When Swift Creek Mill Theatre closed “The Dixie Swim Club” two years ago, the play was so popular that it still had a waiting list in the hundreds.
The theater brought it back the following summer and again met massive success. Now it’s staging “The Hallelujah Girls,” a not-quite sequel by the same playwriting team of Jessie Jones, Nicholas Hope and Jamie Wooten — the latter of which served as a writer and producer on “The Golden Girls.”
Featuring four of the five cast members from “Dixie Swim Club,” “Hallelujah Girls” again serves up a light and funny comedy about a group of middle-aged Southern women. But where “Dixie Swim Club” followed a group of friends through the decades as they discuss life and love, “Hallelujah Girls” shows a group of friends as they try to outdo their town’s villain.
Sugar Lee (Vicki McLeod) has purchased a dilapidated church in the hopes of turning it into a spa. Her friends worry that she’s invested her nest egg in a money pit, but soon the place is christened the “Spa Dee Dah” and her business takes off. All would be fine, except that rival Bunny Sutherland (Catherine Butler-Cooper) wants the old church building for herself, and doesn’t mind pulling a few underhanded tricks to get it.
Additionally, Mavis (Jody Smith Strickler) is stuck in a loveless marriage, Nita (Jacqueline Jones) is constantly dealing with her son’s run-ins with the law, and Carlene (Jennifer Frank) has had three husbands who all died accidental deaths. Adding a bit of a love story, Sugar Lee’s high-school beau Bobby Dwayne (Richard Koch) has been hired to renovate the spa.
As you’d expect from a play partially penned by a writer and producer of “The Golden Girls,” the show feels much like an older sitcom. The plot is light, the ending is predictable, and the jokes follow a standard setup and punchline formula.

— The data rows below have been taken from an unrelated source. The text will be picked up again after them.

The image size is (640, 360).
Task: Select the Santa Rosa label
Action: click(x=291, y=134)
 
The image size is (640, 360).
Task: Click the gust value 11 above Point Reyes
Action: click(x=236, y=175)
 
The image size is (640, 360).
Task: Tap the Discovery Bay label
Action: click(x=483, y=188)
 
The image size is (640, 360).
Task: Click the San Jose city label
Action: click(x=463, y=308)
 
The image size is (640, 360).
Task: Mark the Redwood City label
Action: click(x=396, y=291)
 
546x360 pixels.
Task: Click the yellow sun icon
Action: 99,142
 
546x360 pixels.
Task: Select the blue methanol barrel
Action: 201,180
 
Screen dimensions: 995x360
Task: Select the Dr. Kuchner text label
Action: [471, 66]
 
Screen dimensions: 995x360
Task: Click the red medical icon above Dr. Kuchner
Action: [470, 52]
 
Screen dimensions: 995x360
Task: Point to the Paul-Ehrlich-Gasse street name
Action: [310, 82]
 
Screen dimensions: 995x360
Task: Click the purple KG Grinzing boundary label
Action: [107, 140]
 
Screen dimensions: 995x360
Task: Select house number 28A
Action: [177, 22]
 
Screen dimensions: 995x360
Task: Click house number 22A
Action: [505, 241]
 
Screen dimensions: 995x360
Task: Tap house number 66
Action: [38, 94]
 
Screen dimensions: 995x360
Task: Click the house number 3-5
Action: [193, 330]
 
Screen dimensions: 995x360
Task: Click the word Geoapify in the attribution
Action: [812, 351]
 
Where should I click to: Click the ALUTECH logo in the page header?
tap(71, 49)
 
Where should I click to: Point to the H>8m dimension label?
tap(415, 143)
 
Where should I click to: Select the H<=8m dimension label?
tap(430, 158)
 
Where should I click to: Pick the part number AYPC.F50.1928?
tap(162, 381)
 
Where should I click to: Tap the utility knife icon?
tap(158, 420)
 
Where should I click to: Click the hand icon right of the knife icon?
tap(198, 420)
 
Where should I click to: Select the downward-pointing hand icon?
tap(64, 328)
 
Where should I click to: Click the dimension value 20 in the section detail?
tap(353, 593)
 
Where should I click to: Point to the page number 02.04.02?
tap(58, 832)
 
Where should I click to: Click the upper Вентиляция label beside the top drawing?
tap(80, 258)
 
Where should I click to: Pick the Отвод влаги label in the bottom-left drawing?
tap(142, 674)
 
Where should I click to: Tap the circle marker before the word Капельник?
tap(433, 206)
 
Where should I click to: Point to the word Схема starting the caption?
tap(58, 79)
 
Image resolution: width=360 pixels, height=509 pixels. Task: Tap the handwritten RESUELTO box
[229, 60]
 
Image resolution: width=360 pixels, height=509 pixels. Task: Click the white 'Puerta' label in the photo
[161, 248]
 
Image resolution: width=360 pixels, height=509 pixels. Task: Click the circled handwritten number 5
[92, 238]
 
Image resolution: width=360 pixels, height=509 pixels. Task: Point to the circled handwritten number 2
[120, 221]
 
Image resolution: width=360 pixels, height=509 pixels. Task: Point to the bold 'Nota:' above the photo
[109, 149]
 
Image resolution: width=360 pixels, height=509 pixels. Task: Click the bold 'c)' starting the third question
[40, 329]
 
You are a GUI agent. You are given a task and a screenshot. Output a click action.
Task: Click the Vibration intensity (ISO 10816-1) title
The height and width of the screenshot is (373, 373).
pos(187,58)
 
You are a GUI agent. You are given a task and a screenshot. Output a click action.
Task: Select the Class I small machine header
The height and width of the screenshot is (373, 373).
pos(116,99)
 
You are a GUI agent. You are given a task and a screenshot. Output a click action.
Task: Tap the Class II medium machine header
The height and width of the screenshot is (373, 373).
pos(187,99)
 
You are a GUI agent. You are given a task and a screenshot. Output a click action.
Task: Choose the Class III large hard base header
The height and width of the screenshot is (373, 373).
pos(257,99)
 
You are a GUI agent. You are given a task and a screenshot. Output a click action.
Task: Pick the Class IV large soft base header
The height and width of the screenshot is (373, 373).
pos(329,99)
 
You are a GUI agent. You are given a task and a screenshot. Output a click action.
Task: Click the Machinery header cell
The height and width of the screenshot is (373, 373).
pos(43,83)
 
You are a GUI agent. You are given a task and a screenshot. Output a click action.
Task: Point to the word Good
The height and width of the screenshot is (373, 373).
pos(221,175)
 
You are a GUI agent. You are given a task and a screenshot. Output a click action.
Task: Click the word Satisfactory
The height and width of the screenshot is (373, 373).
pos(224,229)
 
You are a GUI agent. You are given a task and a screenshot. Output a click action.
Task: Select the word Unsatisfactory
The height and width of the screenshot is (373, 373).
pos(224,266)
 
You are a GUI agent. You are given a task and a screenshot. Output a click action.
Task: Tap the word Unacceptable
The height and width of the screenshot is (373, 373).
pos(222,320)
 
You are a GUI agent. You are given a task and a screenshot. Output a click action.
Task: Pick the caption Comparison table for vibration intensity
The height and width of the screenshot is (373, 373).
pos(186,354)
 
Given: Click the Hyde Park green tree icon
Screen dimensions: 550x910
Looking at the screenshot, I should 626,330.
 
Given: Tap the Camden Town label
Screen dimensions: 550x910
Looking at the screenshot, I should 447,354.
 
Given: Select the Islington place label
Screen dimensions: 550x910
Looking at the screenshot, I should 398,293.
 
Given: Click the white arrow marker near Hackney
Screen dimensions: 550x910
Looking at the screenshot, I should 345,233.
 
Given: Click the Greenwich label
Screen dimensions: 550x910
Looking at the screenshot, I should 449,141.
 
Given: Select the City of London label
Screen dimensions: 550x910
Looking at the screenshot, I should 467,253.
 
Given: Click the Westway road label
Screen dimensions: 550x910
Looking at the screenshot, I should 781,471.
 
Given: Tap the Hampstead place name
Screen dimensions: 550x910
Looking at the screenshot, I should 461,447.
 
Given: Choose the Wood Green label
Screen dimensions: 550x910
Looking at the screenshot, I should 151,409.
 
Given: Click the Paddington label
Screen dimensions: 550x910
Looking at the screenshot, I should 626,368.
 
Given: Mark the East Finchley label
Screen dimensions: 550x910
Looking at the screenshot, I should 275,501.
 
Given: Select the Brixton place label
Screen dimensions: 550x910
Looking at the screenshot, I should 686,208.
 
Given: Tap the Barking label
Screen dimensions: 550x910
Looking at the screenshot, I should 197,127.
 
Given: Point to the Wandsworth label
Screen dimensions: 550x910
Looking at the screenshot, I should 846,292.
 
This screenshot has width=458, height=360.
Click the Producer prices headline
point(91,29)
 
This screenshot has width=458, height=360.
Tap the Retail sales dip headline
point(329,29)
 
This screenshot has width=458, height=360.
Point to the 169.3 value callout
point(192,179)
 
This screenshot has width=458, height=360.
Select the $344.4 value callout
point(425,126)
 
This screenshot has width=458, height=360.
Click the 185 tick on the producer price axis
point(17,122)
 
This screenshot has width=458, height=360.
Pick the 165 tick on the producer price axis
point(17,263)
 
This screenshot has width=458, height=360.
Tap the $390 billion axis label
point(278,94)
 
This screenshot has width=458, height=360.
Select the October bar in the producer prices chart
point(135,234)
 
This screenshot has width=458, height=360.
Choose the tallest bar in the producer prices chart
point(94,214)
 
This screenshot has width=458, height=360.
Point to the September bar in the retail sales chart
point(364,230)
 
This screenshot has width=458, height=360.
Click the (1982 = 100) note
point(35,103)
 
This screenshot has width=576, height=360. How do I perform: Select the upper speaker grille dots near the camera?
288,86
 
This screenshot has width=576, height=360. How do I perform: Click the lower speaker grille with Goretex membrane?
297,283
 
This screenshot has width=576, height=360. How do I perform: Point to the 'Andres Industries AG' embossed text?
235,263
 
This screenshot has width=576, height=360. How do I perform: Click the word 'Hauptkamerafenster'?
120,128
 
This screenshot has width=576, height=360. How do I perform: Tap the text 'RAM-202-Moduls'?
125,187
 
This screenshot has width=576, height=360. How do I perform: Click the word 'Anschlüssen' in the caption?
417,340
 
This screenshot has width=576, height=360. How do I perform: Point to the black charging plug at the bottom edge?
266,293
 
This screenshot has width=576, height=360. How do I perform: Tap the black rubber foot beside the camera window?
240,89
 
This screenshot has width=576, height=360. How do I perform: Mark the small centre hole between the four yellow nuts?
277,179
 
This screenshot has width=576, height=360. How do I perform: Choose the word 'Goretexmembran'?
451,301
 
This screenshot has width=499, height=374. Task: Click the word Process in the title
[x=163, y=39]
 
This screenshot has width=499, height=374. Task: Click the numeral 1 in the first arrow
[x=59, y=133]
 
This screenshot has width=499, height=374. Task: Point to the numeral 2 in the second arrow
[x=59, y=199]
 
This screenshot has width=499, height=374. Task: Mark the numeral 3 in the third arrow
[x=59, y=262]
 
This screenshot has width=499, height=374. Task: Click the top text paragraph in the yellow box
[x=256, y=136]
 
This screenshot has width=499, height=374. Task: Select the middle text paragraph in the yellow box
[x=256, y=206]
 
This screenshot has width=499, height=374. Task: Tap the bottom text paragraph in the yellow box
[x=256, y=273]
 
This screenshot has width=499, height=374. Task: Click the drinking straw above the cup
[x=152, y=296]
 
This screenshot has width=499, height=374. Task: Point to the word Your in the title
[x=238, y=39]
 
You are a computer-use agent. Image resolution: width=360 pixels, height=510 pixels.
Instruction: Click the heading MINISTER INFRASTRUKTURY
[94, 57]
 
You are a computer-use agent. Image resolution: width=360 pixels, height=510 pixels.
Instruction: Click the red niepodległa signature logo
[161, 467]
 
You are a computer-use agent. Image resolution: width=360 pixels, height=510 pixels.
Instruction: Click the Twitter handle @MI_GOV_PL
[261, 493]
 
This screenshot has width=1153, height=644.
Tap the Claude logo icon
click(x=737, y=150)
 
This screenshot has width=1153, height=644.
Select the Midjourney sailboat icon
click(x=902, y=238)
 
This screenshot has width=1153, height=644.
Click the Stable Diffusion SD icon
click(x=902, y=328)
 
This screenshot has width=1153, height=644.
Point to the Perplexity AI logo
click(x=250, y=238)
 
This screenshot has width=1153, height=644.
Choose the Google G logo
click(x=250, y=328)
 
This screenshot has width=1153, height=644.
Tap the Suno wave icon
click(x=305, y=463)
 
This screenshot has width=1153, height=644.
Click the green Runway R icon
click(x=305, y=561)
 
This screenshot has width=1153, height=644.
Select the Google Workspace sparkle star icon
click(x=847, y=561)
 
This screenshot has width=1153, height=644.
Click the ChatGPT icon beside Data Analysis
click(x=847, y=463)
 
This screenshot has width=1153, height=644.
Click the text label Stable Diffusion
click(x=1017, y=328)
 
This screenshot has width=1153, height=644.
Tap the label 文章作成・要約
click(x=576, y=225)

That’s not to say it isn’t funny — a number of jokes are real zingers. Throwing ornery barbs left and right, Strickler is the highlight.
Keeping with the sitcom feel, the show features two wacky minor characters: the holiday-obsessed Crystal (Joy Williams) and the Urkle-esque mailman Porter (Mike White). As Porter, White has an overly exaggerated laugh, and takes up just enough stage time before the character becomes annoying. Unlike the other women in the show, Crystal has no story; she’s there mainly to dress up in holiday-themed costumes like Uncle Sam and act zany. At one point she inexplicably dresses in a Japanese kimono to celebrate Chinese New Year, but luckily any stab at representing Asian culture stops there.
Though it lacks some of “Dixie Swim Club’s” heart — and can get fairly corny at times — it’s still pretty funny. If the opening-night audience is any indication, it’ll sell quite a few tickets.